# Need help converting yellow scans to white



## JustJoe (Oct 26, 2012)

Although I prefer a hardcopy, I've downloaded quite a few old books and catalogs while doing old-tool research. It seems that 99 times out of 100 the original was yellowed with age and the people doing the scan just tossed it through the machine without tweaking the color settings so I'm left with a pdf that looks like this:









(That is actually one of the "better" ones.) I need a way to tweak these so the background is white. It would also be nice, if possible, to sharpen the text so I can read it without getting dizzy. Most of these books/catalogs are in pdf form. Is there a truly *FREE* conversion software that I can use to rescan a pdf and fix the colors at the same time? I wouldn't mind even if it was some sort of OCR that pulled out the text as long as it left space for the images to be cut/pasted too.


----------



## Tim457 (Jan 11, 2013)

This is actually harder than it seems. That yellow color on the computer is made up of a mix of colors and so is the black. When you remove the yellow to white, it removes those same colors from the black and the black actually gets worse, then you have to use other techniques to try to smooth the text back out without messing it up and merging parts of letters, etc.

That said there is a tool called scan tailor that is designed to help with that, but it still takes some tweaking. Here's the standard version. (you probably want the .exe one) and if that doesn't work, you can try the experimental version.
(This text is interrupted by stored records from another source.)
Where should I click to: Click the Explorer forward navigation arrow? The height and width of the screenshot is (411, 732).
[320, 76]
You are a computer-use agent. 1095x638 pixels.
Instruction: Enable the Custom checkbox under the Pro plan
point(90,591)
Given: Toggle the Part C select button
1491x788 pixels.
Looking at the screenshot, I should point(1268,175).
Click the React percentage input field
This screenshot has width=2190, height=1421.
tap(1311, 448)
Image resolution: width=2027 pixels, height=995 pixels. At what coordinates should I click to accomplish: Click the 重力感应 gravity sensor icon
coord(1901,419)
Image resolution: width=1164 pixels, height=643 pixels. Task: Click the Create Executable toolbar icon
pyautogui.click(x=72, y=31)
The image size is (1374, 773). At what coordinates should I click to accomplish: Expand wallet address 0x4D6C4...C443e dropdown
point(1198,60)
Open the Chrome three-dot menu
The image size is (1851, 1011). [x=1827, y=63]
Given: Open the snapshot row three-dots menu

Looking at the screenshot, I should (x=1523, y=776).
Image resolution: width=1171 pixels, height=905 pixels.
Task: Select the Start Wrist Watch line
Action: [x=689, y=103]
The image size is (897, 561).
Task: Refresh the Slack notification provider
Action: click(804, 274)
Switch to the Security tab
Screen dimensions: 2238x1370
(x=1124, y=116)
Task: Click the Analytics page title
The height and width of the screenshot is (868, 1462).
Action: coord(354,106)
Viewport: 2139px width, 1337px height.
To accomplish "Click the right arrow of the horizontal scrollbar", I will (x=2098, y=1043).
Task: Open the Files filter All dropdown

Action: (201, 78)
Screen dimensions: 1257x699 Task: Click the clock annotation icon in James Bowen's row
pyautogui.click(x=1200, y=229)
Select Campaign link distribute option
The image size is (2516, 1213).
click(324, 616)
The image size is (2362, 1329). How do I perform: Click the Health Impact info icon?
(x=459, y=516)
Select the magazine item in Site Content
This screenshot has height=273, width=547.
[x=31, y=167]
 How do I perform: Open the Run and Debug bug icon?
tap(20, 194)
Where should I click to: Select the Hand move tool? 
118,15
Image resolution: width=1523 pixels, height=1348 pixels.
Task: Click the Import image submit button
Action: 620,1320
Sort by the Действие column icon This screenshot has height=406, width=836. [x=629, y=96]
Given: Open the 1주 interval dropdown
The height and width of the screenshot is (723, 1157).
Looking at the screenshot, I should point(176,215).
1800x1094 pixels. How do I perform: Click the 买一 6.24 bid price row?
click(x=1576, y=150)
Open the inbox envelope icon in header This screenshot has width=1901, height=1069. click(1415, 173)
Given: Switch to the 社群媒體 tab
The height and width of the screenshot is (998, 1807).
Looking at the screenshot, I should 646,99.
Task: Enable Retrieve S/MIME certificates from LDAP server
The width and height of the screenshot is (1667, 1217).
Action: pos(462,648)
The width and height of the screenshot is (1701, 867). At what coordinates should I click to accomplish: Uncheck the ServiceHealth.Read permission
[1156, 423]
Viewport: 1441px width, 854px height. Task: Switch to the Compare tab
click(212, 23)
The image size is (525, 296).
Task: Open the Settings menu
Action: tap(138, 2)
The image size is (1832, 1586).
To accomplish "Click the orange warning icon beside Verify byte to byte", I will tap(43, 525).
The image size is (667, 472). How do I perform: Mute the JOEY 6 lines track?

There's some people that scan old books and try to make nice readable books at diybookscanner.org if you want to look for still more options.


----------



## HamS (Nov 10, 2011)

The best way to fix this is to use character recognition software and convert the scan to text. Then if you want a pdf instead of text, print the text file to a pdf virtual printer. You will probably have to spend a little time cleaning up the text where characters were not properly recognized. All this kind of software is available as freeware.


----------



## HamS (Nov 10, 2011)

http://www.makeuseof.com/tag/top-5-free-ocr-software-tools-to-convert-your-images-into-text-nb/


----------



## renners (Apr 9, 2010)

Any decent image viewing software should have controls for saturation, brightness/contrast and sharpness. First open your pdf image, desaturate it (gets rid of all the colour), then add contrast, brighten and sharpen it to taste.
'Preview' will do it on a Mac, if you are on Windows, Picasa from Google will do it, or if you bought a digital camera in the last ten years it probably came with Photoshop elements which would do it too.


----------



## JustJoe (Oct 26, 2012)

The problem with any of the OCR software that I've found is the images. That page I showed doesn't have any images, but most of them do, like this:









The OCR gets some or all of the words, depending on how good it is, and then the pics need to be cut/pasted over one by one. And each image I cut/paste still has the yellow background that needs fixed. One or two can be fixed by hand, but not an entire catalog.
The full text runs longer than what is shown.